(Stored items)
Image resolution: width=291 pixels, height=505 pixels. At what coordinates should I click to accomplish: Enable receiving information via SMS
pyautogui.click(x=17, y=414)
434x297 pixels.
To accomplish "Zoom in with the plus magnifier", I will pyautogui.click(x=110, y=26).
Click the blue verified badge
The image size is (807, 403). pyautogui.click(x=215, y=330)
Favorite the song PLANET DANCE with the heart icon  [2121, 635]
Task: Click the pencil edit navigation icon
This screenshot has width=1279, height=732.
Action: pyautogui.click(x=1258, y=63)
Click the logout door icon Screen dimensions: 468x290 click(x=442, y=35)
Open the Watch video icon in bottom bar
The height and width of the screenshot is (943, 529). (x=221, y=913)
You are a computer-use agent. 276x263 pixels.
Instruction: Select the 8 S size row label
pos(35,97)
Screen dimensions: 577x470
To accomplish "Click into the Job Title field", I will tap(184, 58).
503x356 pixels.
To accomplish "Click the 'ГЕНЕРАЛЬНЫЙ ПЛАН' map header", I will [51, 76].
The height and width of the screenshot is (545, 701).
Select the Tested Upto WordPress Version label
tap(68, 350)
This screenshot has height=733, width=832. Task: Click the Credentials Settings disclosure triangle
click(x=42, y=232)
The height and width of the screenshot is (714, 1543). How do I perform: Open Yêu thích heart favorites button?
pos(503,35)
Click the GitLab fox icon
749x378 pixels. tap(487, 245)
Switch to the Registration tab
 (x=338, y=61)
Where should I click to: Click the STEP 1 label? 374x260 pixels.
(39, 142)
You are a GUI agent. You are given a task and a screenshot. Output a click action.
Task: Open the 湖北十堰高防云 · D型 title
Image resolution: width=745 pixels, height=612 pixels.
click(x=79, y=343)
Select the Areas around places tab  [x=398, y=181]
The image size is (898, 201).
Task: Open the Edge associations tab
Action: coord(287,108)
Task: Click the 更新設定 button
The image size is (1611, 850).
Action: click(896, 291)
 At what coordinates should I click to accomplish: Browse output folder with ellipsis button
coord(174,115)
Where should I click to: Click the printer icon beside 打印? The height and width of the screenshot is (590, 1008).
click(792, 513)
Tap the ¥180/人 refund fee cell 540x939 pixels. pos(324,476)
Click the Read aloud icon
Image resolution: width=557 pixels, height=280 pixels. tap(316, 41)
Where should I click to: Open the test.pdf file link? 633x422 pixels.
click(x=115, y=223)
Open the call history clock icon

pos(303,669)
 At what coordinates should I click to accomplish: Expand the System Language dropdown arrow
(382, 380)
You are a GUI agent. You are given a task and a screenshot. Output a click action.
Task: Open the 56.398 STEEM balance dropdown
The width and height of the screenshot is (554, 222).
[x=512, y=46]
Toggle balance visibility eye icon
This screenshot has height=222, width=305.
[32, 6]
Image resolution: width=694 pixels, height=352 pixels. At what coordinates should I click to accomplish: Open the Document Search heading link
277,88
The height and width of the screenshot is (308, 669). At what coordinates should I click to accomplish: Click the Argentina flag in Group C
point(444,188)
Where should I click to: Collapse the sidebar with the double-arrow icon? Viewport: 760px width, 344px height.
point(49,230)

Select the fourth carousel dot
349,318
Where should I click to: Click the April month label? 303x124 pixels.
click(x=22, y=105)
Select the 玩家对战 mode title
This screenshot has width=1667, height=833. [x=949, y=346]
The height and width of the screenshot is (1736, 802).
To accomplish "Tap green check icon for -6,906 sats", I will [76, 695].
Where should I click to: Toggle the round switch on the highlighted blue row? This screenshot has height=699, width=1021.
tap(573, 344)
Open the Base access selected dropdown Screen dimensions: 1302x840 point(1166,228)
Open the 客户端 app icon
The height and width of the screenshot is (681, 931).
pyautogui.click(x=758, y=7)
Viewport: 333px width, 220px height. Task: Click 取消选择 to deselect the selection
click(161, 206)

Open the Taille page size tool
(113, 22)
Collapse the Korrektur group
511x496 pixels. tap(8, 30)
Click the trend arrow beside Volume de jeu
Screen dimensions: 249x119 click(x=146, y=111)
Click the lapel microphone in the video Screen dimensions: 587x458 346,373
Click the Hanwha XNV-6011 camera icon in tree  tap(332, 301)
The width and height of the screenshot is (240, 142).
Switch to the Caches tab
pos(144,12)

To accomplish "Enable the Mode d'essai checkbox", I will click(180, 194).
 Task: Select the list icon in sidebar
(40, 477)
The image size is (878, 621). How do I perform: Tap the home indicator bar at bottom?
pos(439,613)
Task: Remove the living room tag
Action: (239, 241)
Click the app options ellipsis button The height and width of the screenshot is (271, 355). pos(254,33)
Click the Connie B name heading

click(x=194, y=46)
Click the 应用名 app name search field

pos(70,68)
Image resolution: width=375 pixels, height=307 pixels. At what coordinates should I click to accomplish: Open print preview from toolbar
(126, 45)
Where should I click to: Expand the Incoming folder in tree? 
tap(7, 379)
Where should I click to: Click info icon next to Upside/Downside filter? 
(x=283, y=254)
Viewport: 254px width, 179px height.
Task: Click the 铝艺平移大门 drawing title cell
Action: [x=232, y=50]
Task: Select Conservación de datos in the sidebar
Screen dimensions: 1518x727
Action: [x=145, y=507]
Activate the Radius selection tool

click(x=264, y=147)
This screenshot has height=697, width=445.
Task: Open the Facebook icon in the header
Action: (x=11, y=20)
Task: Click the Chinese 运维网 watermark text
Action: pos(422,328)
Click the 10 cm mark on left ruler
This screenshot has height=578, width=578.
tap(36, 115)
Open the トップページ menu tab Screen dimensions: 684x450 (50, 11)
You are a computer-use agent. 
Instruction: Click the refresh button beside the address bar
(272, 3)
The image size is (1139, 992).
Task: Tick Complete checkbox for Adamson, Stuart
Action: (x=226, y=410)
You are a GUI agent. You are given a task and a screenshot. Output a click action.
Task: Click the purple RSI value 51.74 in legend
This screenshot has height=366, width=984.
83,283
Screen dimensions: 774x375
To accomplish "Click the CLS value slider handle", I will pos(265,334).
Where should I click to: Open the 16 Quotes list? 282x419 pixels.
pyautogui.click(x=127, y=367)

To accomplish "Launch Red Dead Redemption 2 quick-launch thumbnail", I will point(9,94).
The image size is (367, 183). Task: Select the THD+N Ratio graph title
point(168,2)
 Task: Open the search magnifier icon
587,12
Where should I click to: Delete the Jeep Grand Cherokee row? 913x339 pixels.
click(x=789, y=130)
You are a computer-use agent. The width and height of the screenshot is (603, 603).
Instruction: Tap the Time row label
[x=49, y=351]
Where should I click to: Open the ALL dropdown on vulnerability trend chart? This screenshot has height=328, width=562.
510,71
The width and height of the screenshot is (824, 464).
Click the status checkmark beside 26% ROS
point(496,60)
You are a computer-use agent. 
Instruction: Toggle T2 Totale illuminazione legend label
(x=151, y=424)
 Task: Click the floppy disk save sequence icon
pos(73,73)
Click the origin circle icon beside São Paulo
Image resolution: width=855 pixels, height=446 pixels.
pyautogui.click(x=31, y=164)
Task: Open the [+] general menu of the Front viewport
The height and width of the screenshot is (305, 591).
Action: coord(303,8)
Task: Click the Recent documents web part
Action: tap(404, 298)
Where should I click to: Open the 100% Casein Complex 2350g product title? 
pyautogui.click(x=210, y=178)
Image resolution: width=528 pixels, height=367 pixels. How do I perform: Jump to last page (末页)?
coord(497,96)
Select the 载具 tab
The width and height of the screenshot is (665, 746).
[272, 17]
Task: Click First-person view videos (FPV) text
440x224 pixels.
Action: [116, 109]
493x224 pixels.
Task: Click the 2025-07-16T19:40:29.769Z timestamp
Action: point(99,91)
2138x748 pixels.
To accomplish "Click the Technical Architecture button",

What to work on:
Word for word, return the lines from the one holding "Click the status checkmark beside 26% ROS" through the end of the entries above.

Answer:
Click the status checkmark beside 26% ROS
point(496,60)
You are a computer-use agent. 
Instruction: Toggle T2 Totale illuminazione legend label
(x=151, y=424)
 Task: Click the floppy disk save sequence icon
pos(73,73)
Click the origin circle icon beside São Paulo
Image resolution: width=855 pixels, height=446 pixels.
pyautogui.click(x=31, y=164)
Task: Open the [+] general menu of the Front viewport
The height and width of the screenshot is (305, 591).
Action: coord(303,8)
Task: Click the Recent documents web part
Action: tap(404, 298)
Where should I click to: Open the 100% Casein Complex 2350g product title? 
pyautogui.click(x=210, y=178)
Image resolution: width=528 pixels, height=367 pixels. How do I perform: Jump to last page (末页)?
coord(497,96)
Select the 载具 tab
The width and height of the screenshot is (665, 746).
[272, 17]
Task: Click First-person view videos (FPV) text
440x224 pixels.
Action: [116, 109]
493x224 pixels.
Task: Click the 2025-07-16T19:40:29.769Z timestamp
Action: point(99,91)
2138x748 pixels.
To accomplish "Click the Technical Architecture button",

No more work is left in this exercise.